*WHAT TO WORK ON*.
Can you rewrite the part that opens with the line containing "Image resolution: width=571" and closes with the line containing "I will pos(190,52).", replacing "log row" with "log entry" and leaving everything else the same?

[Some lines]
^^^^^^^^^^^^^^^^
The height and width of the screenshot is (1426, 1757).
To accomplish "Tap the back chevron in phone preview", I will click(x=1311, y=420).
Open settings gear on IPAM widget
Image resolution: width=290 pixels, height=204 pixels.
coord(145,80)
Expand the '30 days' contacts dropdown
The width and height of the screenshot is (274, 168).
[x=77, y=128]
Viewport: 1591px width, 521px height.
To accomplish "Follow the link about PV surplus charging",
^^^^^^^^^^^^^^^^
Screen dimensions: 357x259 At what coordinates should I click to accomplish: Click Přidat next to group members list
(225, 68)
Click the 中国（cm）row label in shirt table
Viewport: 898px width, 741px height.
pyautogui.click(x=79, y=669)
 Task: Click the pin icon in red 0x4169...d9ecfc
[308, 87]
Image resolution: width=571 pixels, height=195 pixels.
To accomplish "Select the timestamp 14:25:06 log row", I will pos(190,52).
^^^^^^^^^^^^^^^^
*REPLY*.
Image resolution: width=571 pixels, height=195 pixels.
To accomplish "Select the timestamp 14:25:06 log entry", I will pos(190,52).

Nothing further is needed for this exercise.